Quebec Autoroute 30
Autoroute 30 (A-30), or the Autoroute de l'Acier (In English, Steel Motorway) is an Autoroute in Quebec, Canada. Construction of the A-30 dates back to the early days of autoroute construction in the 1960s. Originally called Highway 3, the A-30 was designed to replace Route 132 as the main artery linking the communities along the South Shore of the St. Lawrence River. The A-30 was originally intended to begin at the U.S. border at Dundee and end at Saint-Pierre-les-Becquets (in Centre-du-Québec). In the late 1970s an eight-year moratorium on new autoroute construction (in favour of public transport) by the Parti Québécois prevented implementation of this plan.
The original section of Autoroute 30 in 1968 linked Sorel-Tracy to Route 116. The A-30 was extended to an interchange with Autoroute 10 in Brossard by 1985 and to Autoroute 15 in Candiac by 1996.

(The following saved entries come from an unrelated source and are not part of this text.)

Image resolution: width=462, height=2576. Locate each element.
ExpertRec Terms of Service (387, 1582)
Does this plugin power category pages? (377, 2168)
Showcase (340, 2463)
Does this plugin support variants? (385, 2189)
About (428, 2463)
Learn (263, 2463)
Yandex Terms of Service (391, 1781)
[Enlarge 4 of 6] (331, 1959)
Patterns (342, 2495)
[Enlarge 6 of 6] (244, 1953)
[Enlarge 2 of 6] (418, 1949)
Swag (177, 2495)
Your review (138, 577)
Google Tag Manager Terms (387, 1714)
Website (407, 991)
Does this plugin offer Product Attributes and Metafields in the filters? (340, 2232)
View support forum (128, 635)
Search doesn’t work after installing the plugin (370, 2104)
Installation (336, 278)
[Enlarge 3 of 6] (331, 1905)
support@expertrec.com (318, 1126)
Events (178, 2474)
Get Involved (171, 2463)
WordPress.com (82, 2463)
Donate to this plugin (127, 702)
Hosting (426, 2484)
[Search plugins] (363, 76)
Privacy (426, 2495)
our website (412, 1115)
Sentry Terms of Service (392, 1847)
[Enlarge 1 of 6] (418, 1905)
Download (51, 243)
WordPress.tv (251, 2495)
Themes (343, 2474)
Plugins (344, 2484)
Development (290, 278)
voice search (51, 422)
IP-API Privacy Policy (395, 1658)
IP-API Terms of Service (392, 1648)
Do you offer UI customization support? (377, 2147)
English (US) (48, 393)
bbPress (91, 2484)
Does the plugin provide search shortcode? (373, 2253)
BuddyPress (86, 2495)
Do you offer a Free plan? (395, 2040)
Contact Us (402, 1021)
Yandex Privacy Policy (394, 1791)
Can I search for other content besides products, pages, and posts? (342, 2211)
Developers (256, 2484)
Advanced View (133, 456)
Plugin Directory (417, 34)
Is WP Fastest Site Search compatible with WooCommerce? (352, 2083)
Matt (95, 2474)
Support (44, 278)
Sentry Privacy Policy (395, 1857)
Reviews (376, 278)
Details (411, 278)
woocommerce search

Growing road congestion in and around Montreal led to the announcement in 2006 of a federal-provincial partnership to complete A-30 as a southern bypass. At that time, the section from Châteauguay to Vaudreuil-Dorion was to be tolled, however by 2009 it was decided to collect tolls only on the St. Lawrence bridge. Opened to traffic on December 15, 2012, A-30 extends north of the St. Lawrence River (over a new crossing) to an interchange with Autoroute 20 and Autoroute 540 in Vaudreuil-Dorion, permitting motorists travelling the Quebec City–Windsor Corridor to bypass the city. As construction progressed, short sections of the original A-30 that are bypassed by the new route were converted to spur routes and assigned new route numbers.